BY THIS TIME next spring, Mike Galetta will be winding down his first season as a baseball assistant at Haverford College.
Or maybe not. Perhaps the Fords will just be starting a run to a Division III national title.
Hey, the free advice now being dispensed by Galetta is proving to be pretty darn effective.
Say hello to Matt Galetta. He's a 5-8, 165-pound senior lefthander at Haverford School, and Mike, the Daily News City Player of the Year in 2007, is his brother.
Though Mike's main strength was hitting, he also slapped together some quality pitching performances, as a fireballing righthander, and a couple of weeks back, he figured his bro might appreciate hearing a tidbit or three. After all, Matt had been struggling.
"I always have total belief in everything he tells me," Matt said. "If he says it, it's true. He hasn't let me down yet."
Friday, using his new approach, Matt pitched a four-hitter with no walks and seven strikeouts as these Fords (yup, same nickname) quelled visiting Springside Chestnut Hill Academy, 6-0, in the Inter-Ac League.
Pretty good, right?
Wait. Wanna take a trip to Pales-in-Comparisonville?
Last Saturday, Galetta twirled a one-hitter in a full-boat (as in, seven innings), nonleague performance against Marple Newtown. The very first batter notched the hit, a skipping shot up the middle, then Galetta imposed his on-the-hill will.
Wow, what did Mike tell Matt?
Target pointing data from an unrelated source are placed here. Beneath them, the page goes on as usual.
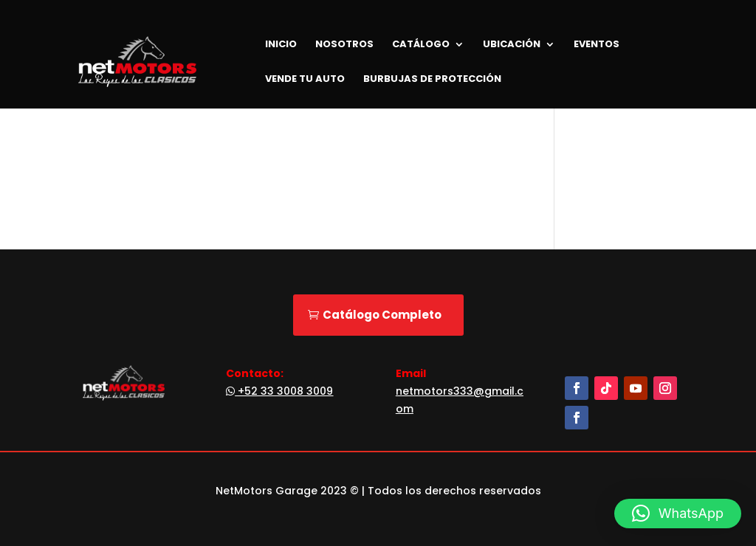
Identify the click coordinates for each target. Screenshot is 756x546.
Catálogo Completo (382, 314)
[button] (678, 514)
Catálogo (421, 45)
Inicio (281, 45)
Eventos (597, 45)
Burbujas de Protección (432, 80)
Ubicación (512, 45)
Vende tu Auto (305, 80)
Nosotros (344, 45)
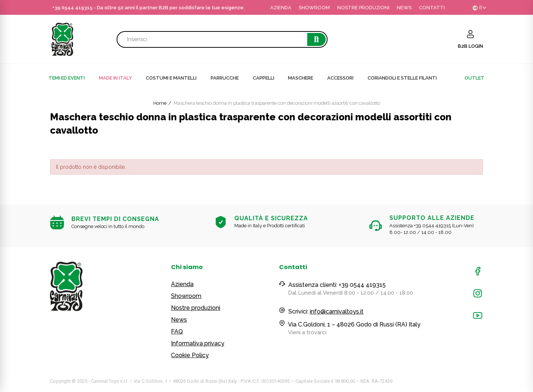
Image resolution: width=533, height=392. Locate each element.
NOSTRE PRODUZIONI (363, 7)
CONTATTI (432, 7)
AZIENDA (281, 7)
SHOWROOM (314, 7)
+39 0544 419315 (72, 7)
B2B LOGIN (470, 46)
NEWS (404, 7)
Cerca (316, 39)
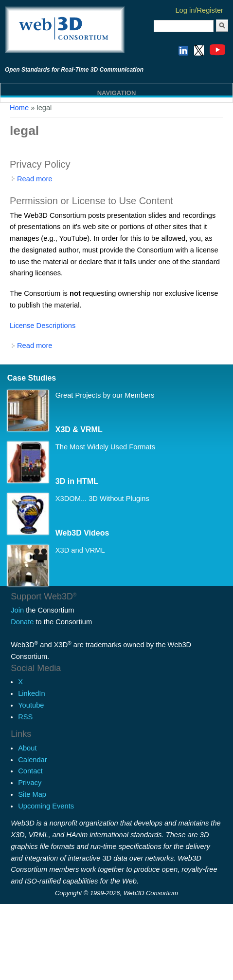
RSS (25, 717)
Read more (35, 179)
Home (19, 108)
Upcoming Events (46, 806)
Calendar (32, 760)
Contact (30, 771)
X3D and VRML (80, 550)
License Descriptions (42, 326)
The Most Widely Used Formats (105, 447)
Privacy (30, 783)
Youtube (31, 705)
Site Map (32, 794)
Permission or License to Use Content (91, 201)
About (27, 748)
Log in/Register (199, 10)
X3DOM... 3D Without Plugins (102, 499)
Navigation (117, 93)
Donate (22, 622)
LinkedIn (31, 693)
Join (17, 610)
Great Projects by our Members (105, 395)
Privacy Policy (40, 164)
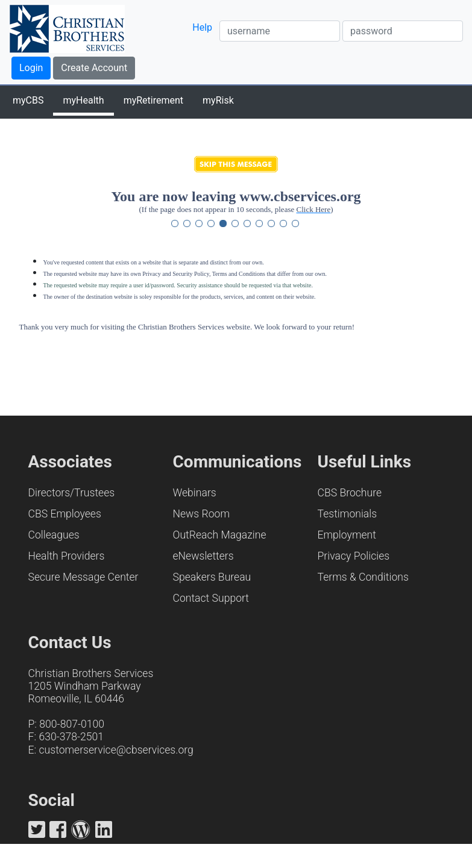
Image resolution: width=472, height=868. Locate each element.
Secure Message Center (83, 577)
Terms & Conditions (363, 577)
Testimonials (347, 514)
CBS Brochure (350, 493)
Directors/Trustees (72, 493)
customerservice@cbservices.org (116, 750)
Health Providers (66, 556)
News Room (201, 514)
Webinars (195, 493)
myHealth (83, 100)
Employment (347, 535)
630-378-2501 (71, 737)
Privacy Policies (354, 556)
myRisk (218, 100)
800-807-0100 (72, 724)
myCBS (28, 100)
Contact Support (211, 598)
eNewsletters (203, 556)
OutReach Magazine (219, 535)
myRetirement (153, 100)
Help (202, 27)
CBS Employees (65, 514)
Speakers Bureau (212, 577)
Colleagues (54, 535)
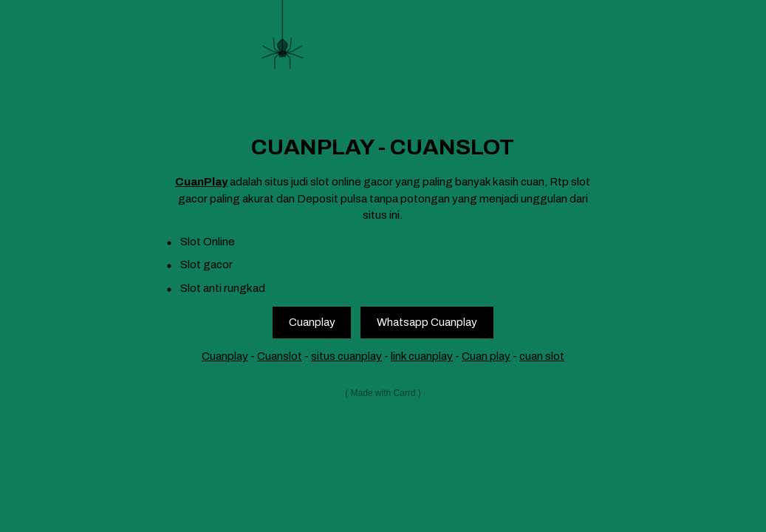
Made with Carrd (383, 393)
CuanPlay (201, 182)
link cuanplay (422, 356)
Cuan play (486, 356)
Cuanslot (279, 356)
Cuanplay (312, 322)
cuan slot (541, 356)
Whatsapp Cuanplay (427, 322)
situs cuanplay (346, 356)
Do your pitching from 55 feet and hope the umpires don't notice?
"Mike said to focus on reaching out more," Matt said, referring to the end of his delivery. "That gives me more movement on my fastball. I'm no longer trying to blow guys away. So far, it seems to be more effective.
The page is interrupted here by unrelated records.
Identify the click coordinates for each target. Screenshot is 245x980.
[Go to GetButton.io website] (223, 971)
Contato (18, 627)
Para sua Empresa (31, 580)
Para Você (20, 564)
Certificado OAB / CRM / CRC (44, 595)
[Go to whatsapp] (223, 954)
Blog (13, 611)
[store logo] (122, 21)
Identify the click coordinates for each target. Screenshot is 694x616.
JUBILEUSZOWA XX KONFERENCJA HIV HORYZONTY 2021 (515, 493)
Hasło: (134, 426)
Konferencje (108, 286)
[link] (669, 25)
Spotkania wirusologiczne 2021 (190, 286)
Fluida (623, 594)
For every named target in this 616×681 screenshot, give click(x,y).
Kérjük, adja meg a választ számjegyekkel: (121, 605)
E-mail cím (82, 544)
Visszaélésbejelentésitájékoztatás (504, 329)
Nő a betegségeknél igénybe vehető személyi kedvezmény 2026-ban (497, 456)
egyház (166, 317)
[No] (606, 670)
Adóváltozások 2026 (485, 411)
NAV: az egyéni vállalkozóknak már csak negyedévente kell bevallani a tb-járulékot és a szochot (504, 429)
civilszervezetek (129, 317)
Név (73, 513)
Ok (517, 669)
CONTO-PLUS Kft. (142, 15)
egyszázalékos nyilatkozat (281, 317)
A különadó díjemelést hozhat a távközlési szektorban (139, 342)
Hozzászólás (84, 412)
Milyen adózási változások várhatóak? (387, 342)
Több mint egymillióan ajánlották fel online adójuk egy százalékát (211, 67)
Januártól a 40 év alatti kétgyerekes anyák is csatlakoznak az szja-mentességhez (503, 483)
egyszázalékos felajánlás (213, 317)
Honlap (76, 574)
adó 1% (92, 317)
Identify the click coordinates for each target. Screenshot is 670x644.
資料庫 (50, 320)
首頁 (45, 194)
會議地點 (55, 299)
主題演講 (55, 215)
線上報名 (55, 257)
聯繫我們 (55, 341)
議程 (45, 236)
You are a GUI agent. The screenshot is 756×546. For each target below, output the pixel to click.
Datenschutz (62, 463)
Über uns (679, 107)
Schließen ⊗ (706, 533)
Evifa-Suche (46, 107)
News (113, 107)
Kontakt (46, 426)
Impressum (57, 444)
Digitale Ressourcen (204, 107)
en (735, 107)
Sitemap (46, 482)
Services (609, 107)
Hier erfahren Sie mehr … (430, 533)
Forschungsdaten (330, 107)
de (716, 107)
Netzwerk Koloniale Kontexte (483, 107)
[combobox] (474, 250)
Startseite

"Today, I pitched a little backward. I started off with more curveballs until they proved they could hit them. The more I got ahead in the count, I could really mix things up and fool with them. My fastball was jumping around."
Galetta recorded five of his whiffs in the first three frames, which wound up being perfect. Though hints of extra nervousness had not set in . . .
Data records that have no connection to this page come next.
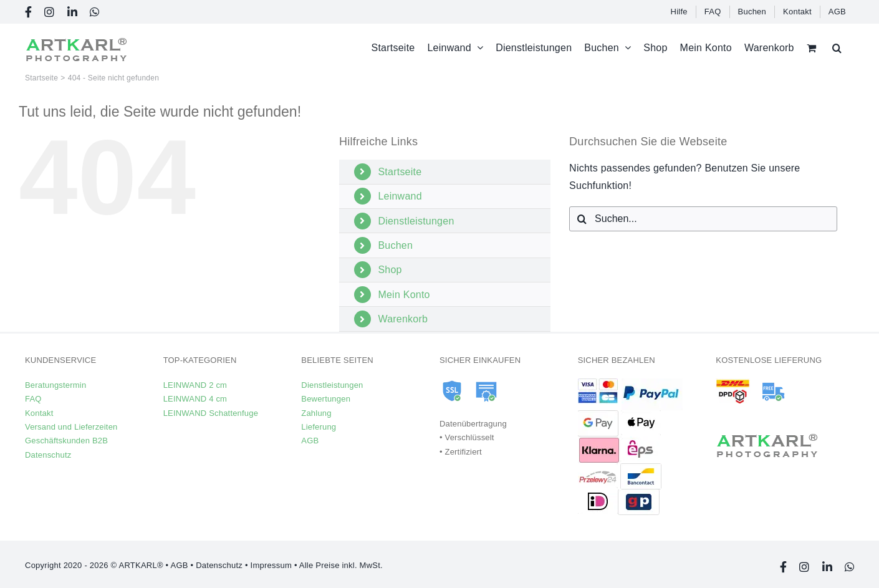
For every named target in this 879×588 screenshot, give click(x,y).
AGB (310, 440)
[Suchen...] (703, 219)
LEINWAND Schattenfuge (211, 413)
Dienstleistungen (416, 221)
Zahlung (316, 413)
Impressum (271, 565)
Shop (390, 269)
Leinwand (400, 196)
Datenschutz (48, 455)
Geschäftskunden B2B (66, 440)
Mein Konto (403, 294)
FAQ (33, 398)
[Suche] (582, 219)
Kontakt (39, 413)
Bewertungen (325, 398)
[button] (837, 47)
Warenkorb (403, 319)
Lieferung (319, 427)
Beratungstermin (55, 385)
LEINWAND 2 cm (195, 385)
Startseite (400, 171)
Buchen (395, 245)
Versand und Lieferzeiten (71, 427)
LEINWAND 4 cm (195, 398)
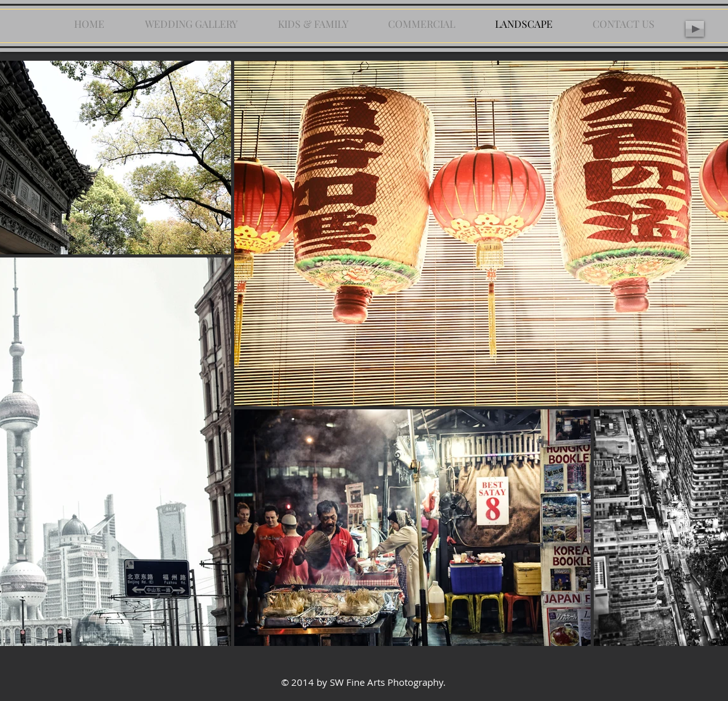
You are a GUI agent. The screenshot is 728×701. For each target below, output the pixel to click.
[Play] (694, 28)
"I was a little bit aware of it," he said. " Pat Valentine threw a no-hitter last week, and lately we've been doing a much better job of shutting teams down. That made me more aware of what was going on, but it's not like is my goal when I go out there."
Zach Jancarski opened the fourth with a scalding double down the leftfield line, and later stole third. He stayed there, however, as Galetta notched a popup, whiff and flyout to center.
SCH's other hits were singles - by A.J. LaBella in the fifth, Jancarski in the sixth and Matt Rowland in the seventh. Those last two guys were erased in doubleplays, and the second one - executed with perfect crispness by second baseman Kevin McGowan and shortstop Chris Sukonik - ended the ballgame.
"We had some fielding problems earlier this season," Galetta said. "Lately, everything has come together. Great job by those guys."
The Blue Devils' starter was senior righty Michael Hayes, who also is the school's quarterback. He yielded seven hits (three of the infield variety) and four runs (two earned) before yielding to Tim Menninger.
McGowan, Sukonik and Drew Field managed two hits apiece for HS, while McGowan collected two RBI.
Mike Galetta completed his college career, which had begun at Saint Joseph's, in 2011 at Haverford College. The Fords set a school record for wins, with 32, and Mike rapped 17 doubles, the most in the program's history.
His playing days are over, however, and he finds himself in the corporate world, while trying to earn a master's degree. Matt, meanwhile, will major in some branch of chemistry.
HS and HC are no more than a booming homer apart on Lancaster Avenue.
"Yeah, at first," Matt said, "I wanted to go as far away as possible. But now I'll be right over there. It's my best move.
"I wish I could have played on the same teams as Mike, but as we've gotten older, he has really become a mentor. He's going to be an awesome coach."
How does he fare as a good-luck charm?
"Well, he wasn't here today and he wasn't there last Saturday," Matt said, smiling. "All the games he goes to, I struggle."